We crossed other roads and sometimes followed them. Twice we reached great camps where tens of thousands of soldiers lived in cities of tents. At each, those who tended the sick told me that though they would have bandaged my companion's wounds had he been bleeding, they could not take responsibility for him as he was. By the time I spoke to the second, I no longer asked the location of the Pelerines but only to be directed to a place where we might find shelter. It was nearly night.
"There is a lazaret three leagues from here that may take you in." My informant looked from one of us to the other, and seemed to have almost as much sympathy for me as for the soldier, who stood mute and dazed. "Go west and north until you see a road to the right that passes between two big trees. It is about half as wide as the one you will have been following. Go down that. Are you armed?"
I shook my head; I had put the soldier's falchion back in his scabbard. "I was forced to leave my sword behind with my master's servants - I couldn't have carried it and managed this man too."
"Then you must beware of beasts. It would be better if you had something that would shoot, but I can't give you anything."
I turned to go, but he stopped me with a hand on my shoulder.
"Leave him if you're attacked," he said. "And if you're forced to leave him, don't feel too badly about it. I've seen cases like his before. He's not likely to recover."
"He has already recovered," I told him.
Although this man would not allow us to stay or lend me a weapon, he did provide us with something to eat; and I departed with more cheerfulness than I had felt for some time. We were in a valley where the western hills had risen to obscure the sun a watch or more before. As I walked along beside the soldier, I discovered that it was no longer necessary for me to hold his arm. I could release it, and he continued to walk at my side like any friend. His face was not really like Jonas's, which had been long and narrow, but once when I saw it sidelong I caught something there so reminiscent of Jonas that I felt almost that I had seen a ghost.

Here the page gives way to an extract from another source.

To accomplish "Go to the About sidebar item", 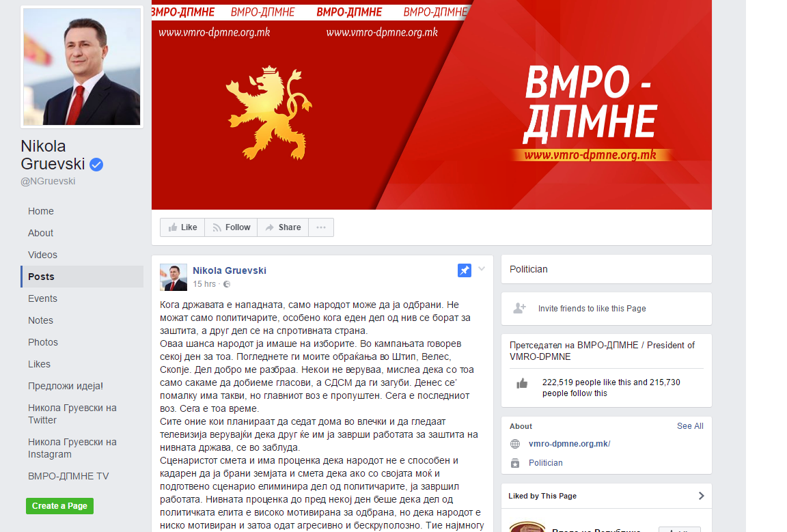I will point(41,233).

The gray road was greenish-white in the moonlight; the trees and brush to either side looked black. As we strode along I began to talk. Partially, I admit, it was from sheer loneliness; yet I had other reasons as well. Unquestionably there are beasts, like the alzabo, who attack men as foxes do fowls, but I have been told that there are many others who will flee if they are warned in time of human presence. Then too, I thought that if I spoke to the soldier as I might have to any other man, any ill-intentioned persons who heard us would be less apt to guess how unlikely he was to resist them.

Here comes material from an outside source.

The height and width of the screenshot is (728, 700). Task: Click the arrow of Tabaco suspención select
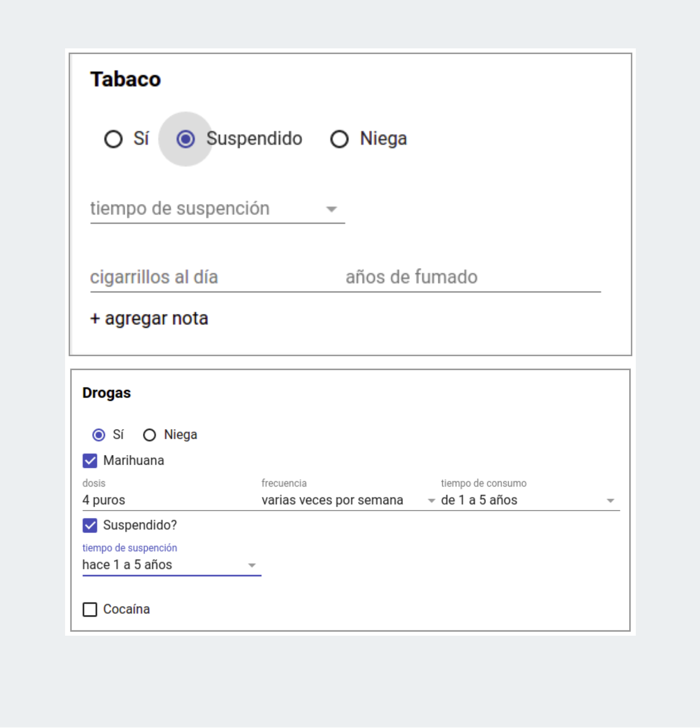[332, 209]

"Do you recall last night?" I began. "You slept very heavily."
There was no reply.
"Perhaps I never told you this, but I have the facility of recalling everything. I can't always lay hands on it when I want, but it is always there; some memories, you know, are like escaped clients wandering through the oubliette. One may not be able to produce them on demand, but they are always there, they cannot get away.

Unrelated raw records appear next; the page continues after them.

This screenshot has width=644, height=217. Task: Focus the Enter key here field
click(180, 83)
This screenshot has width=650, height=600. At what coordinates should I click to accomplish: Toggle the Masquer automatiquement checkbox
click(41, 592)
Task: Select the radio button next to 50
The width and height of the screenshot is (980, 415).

"Although, come to think of it, that isn't entirely true. The fourth and lowest level of our oubliette has been abandoned - there are never enough clients to fill the topmost three anyway, and perhaps eventually Master Gurloes will give up the third. We only keep it open now for the mad ones that no official ever comes to see. If they were in one of the higher levels, their noise would disturb the others. Not all of them are noisy, of course. Some are as quiet as yourself."